10.Analysis of laboratory outcomes in assisted reproductive technology for malignant tumor patients
Ran SHEN ; Wei ZHENG ; Ruowen ZU ; Chen YANG ; Bingnan REN ; Jiaheng LI ; Yanli LIU ; Jing LI ; Peixin LI ; Jingyi HAN ; Yichun GUAN
Chinese Journal of Reproduction and Contraception 2025;45(4):365-371
Objective:To investigate whether malignant tumors affect the laboratory outcomes of patients in their first controlled ovarian hyperstimulation (COH) cycle.Methods:This study was a retrospective case-control study that analyzed the clinical and laboratory data of patients who underwent fertility preservation before chemotherapy and radiotherapy due to malignant tumors, as well as patients with infertility caused by tubal factors who first underwent in vitro fertilization/intracytoplasmic sperm injection (IVF/ICSI) at the Reproductive Health Hospital of the Third Affiliated Hospital of Zhengzhou University from January 2020 to May 2024. Patients who underwent fertility preservation were designated as the research group, while patients who underwent assisted reproduction due to tubal factors during the same period were designated as control group. After 1∶3 propensity score matching (PSM), 40 patients were included in the research group and 118 patients were included in control group. The ovarian response, oocyte retrieval outcomes, and embryonic development after fertilization in the first COH cycle were compared between the two groups.

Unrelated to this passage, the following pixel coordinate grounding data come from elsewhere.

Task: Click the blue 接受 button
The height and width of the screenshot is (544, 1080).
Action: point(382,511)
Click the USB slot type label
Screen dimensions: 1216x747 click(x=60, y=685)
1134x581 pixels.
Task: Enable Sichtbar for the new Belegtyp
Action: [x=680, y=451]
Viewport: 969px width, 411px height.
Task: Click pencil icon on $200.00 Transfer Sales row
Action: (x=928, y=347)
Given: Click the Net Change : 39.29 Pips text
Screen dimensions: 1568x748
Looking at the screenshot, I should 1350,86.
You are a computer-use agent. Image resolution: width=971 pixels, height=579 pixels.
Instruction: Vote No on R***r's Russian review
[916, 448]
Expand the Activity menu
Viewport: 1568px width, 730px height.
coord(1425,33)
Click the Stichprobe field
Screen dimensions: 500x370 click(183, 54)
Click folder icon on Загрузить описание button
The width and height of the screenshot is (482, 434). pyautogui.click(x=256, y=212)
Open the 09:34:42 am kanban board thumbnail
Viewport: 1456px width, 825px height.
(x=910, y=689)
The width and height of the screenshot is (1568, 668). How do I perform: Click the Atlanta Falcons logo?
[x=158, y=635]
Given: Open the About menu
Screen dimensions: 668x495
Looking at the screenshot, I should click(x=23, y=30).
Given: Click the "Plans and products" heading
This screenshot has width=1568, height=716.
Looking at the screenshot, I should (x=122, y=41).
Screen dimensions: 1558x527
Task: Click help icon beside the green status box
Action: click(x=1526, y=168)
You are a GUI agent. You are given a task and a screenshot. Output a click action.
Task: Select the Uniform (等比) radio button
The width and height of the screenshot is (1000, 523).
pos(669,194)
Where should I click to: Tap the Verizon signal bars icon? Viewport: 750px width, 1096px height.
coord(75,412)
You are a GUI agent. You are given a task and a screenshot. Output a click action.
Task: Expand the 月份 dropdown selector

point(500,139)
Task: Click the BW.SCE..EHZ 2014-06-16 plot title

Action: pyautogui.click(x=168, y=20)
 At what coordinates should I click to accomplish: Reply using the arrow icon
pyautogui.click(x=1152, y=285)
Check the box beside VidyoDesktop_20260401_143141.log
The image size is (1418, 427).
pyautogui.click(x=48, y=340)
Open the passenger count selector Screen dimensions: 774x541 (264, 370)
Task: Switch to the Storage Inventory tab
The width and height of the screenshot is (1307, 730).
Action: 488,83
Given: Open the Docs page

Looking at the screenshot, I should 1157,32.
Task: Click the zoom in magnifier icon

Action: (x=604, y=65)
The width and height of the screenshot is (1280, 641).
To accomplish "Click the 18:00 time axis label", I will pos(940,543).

Results:After PSM, the research group and control group showed statistically significant differences in the gonadotropin (Gn) starting dosage [225.00 (162.50, 300.00) U vs. 193.75 (150.00, 225.00) U, P=0.002], duration of Gn used [10.00 (8.00, 11.00) d vs. 12.00 (10.00, 13.00) d, P<0.001], and average estradiol levels on human chorionic gonadotropin trigger day [2 487.00 (1 461.25, 4 090.25) pmol/L vs. 10 738.50 (8 400.00, 16 507.25) pmol/L, P<0.001]. However, no statistically significant difference was found in the total dosages of Gn used between the two groups ( P>0.05). There were no significant differences between the groups in terms of the number of oocytes retrieved, the number of metaphase Ⅱ oocytes, two pronuclei (2PN) rate, 2PN cleavage rate, available embryo rate, high-quality embryo rate, blastocyst formation rate, and available blastocyst formation rate (all P>0.05). Conclusion:Compared with infertility patients with tubal factors, there is no significant difference in the laboratory outcomes of malignant tumor patients undergoing COH for fertility preservation prior to chemotherapy and radiation.